Soapy and trashy, but bolstered by an excellent performance from Amanda Peet and a rich vein of truth, Dirty John Season 2: The Betty Broderick Story lives up to and perhaps surpasses its predecessor.

This review of Dirty John Season 2: The Betty Broderick Story is spoiler-free.


Dirty John was the nickname of John Meehan, a confidence trickster who was at the center of the true-crime case upon which both the LA Times podcast and the trashy Netflix dramatization were based. In that popular first season, he was played by Eric Bana, and his story ended, more or less, which makes it odd to see a follow-up boasting the same title. But Dirty John works as a catch-all moniker for any man who gets off on exploiting women – which I suppose is a lot of them, and so having expanded to dramatize other true-crime cases about love, manipulation, bitterness, and eventually murder, Dirty John lives on in spirit.

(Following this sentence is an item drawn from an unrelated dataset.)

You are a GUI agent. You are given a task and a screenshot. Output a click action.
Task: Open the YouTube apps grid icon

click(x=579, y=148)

Thus, we have Dirty John Season 2: The Betty Broderick Story, now available on Netflix after an original run on USA Network, and starring Amanda Peet as the titular Catholic housewife who married doctor and then lawyer Daniel Broderick (Christian Slater) and eventually killed him.

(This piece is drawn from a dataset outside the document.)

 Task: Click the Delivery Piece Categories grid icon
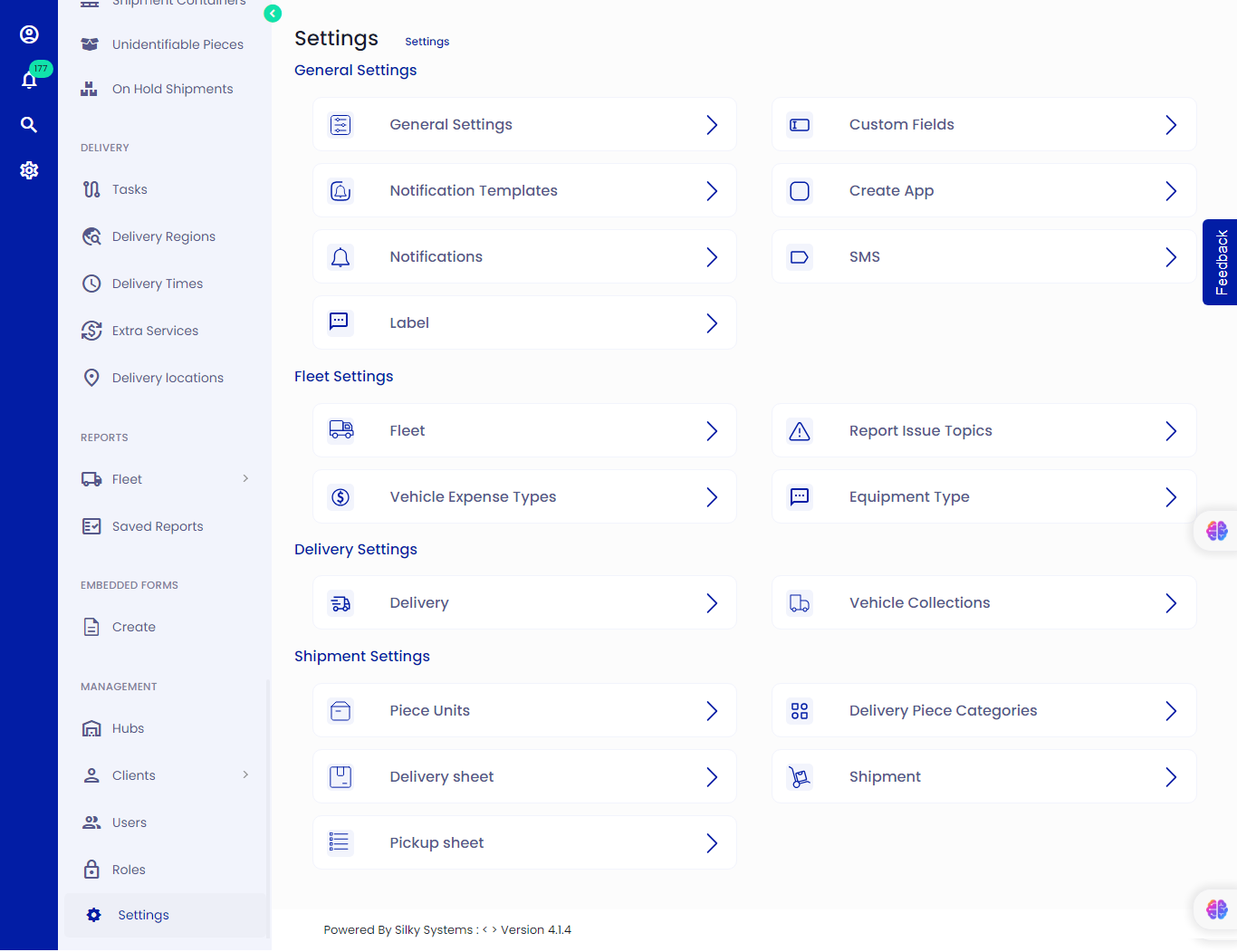[800, 711]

That isn’t a spoiler. There’s no tension to be had in who killed who; this isn’t a whodunit, but an unpacking of a relationship that was seemingly idyllic but obviously built on a lingering hatred that resulted in a bitter, public divorce and then death. The intrigue is in how exactly this happened, which party is to blame – although the show floats the possibility that it’s neither or both – and to what extent the tragedy could have been avoided or at least seen coming. Most of it takes place in the 80s, but Tiera Skovbye and Chris Mason occasionally embody younger versions of Betty and Daniel in flashbacks. But it’s Slater and most notably Peet who carry this dramatization on their shoulders, with the latter especially given a tough ask in taking a largely hysterical woman through various stages of grief, mania, and obsession.

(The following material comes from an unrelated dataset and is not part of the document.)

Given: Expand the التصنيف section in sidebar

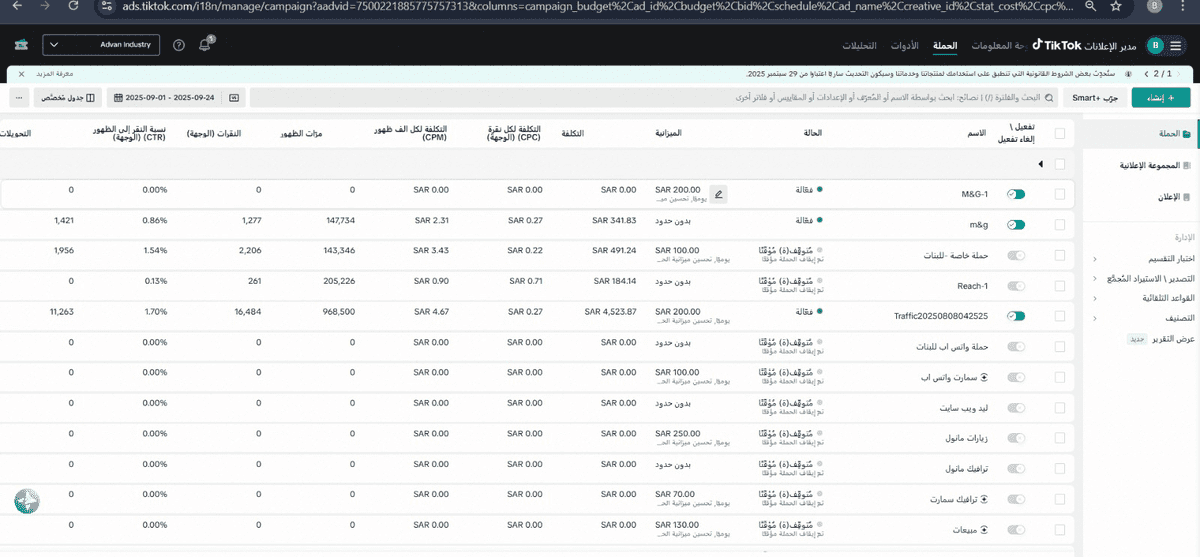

Dirty John Season 2: The Betty Broderick Story relishes its 80s fixtures and fittings and in a sense the soapy outrageousness of Betty’s increasingly absurd behavior. It plays in the way that certain shows do when they know they’re onto something that’s going to capture public interest, both because it’s a true-crime tale and because on some level it speaks to larger issues of legality, divorce proceedings, mental health, patriarchal dominance and assumed gender roles. As a spouse, Betty supported Dan in his high-paying, respectable career, as housewives were wont to do, but once they separated what was once devotion left her without their kids and their money and, thanks to Dan’s status, barely able to find legal representation to win those things back.

As mentioned at the top, the spirit of Dirty John lives on through the Betty Broderick story, but not in the way you’d think. While there’s undeniably a heinous crime at the tale’s center, its most potent sense of ire is reserved for a legal system that reduces two people who once ostensibly loved one another into warring factions competing over territory and spoils; within that, children become commodities, shared memories become evidence, and sacred vows become slurs. We’re repeatedly reminded that the show’s creator Alexandra Cunningham was able to play a bit faster and looser with details and characters here, but Dirty John remains an ever-present specter of unfairness and inequality that needs no exaggeration at all.